§ **Text**:
# # # # # # #

Little Arnot Photograph Series
A long wait with a slow modem, but a great 60-year photo record!
In 1927, scientists of the United States Forest Service Allegheny Experiment
Station formed a partnership with managers to collect data in stands scheduled
to be harvested as part of the first timber sale on the 4-year-old Allegheny
National Forest. The data would be used to help managers decide which kinds
of silviculture to use. The stands chosen for this timber sale, near the
Little Arnot Creek in Warren County, were photographed as well. Scientists
continued to collect data and take photographs at about ten year intervals
since that timber sale. Inventories consisted of tallies of all trees 1.0
inches in diameter at breast height (dbh) on a 1.0 acre plot within the harvest
areas. Some stands were only partially cut, and have since received final
harvests. But the stand that grew up after the clearcut in 1928 still stands,
and the photographs that follow show the development of this stand, a typical
even-age, second-growth stand.
||This photograph shows the stand prior to harvest in 1927. This
stand had a basal area of 128 square feet, with 335 trees per acre.
The medial diameter of the merchantable trees was 14.9 inches, and
almost 64 square feet, or about half the basal area, consisted of
American beech. Ten species were measured in this stand, with sugar
maple and black cherry representing the second and third most basal
||The timber sale was conducted in two parts. This was typical of
harvests at that time. First, the merchantable sawtimber was removed
during the winter of 1927. Although sawmills and chemical wood factories
often shared railroad facilities their harvests were conducted separately.
The sawmill harvest left the residual shown in this photograph.While
it is difficult to imagine that it was economical to harvest the
widely spaced, small residual trees apparent in this photograph,
such double harvests were not unusual where railroad access was available
to chemical wood companies.
||Then, most of the remaining trees were harvested for use as chemical
wood. The chemical wood industry flourished in the Allegheny region
from the early 1900's until the early 1940's. Destructive distillation
of small hardwood trees was made economical by the ready availability
of natural gas and by cooperation with booming sawmill and tanning
industries in the same region. In the case of the Little Arnot clearcut,
however, some trees were left, representing 3.1 square feet of basal
area, or about 24 trees per acre. The trees that were left had a
merchantable medial diameter of 8.4 inches, and were consisted of
8 basswood trees per acre, 12 sugar maples, 3 American beeches, and
1 blue beech.
||By 1937, some trees that had regenerated in the wake of the harvest
disturbance had grown large enough to be tallied (1.0 inches and
larger). There were 8.1 square feet of basal area per acre, and the
new stand was dominated by the shade-intolerant and fast growing
black cherry, which represented 2.6 square feet per acre. Residual
trees still dominated the merchantable portion of the stand, holding
the merchantable medial diameter at 8.8 inches, and basswood and
sugar maple, each with several residual trees, joined black cherry
as the species with the most basal area in the new stand. There was
apparently no regeneration of American beech in the wake of the 1927-28
harvest, for although beech continues to be tallied, it is as one
small stem per acre.

# # # # # # #

§ **Information provided**:
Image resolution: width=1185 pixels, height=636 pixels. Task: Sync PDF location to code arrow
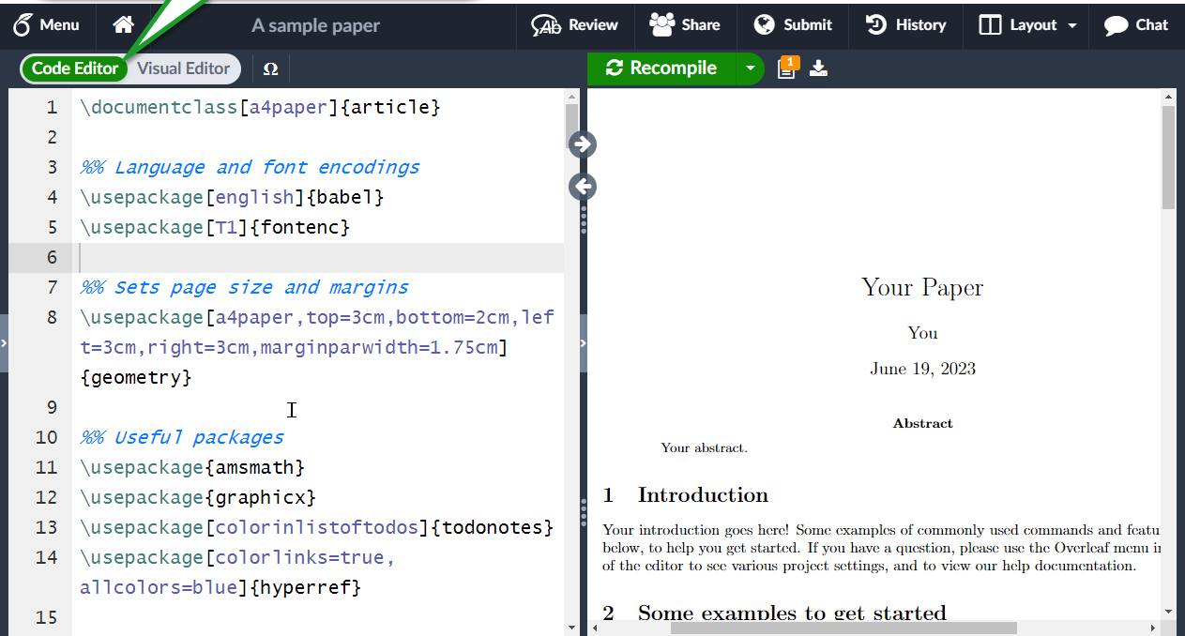[x=583, y=187]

# # # # # # #

§ **Work to complete**: Transcribe the passage of the Little Arnot text starting with "The medial diameter" and going on through "were conducted separately.".

§ **Finished answer**:
The medial diameter of the merchantable trees was 14.9 inches, and
almost 64 square feet, or about half the basal area, consisted of
American beech. Ten species were measured in this stand, with sugar
maple and black cherry representing the second and third most basal
||The timber sale was conducted in two parts. This was typical of
harvests at that time. First, the merchantable sawtimber was removed
during the winter of 1927. Although sawmills and chemical wood factories
often shared railroad facilities their harvests were conducted separately.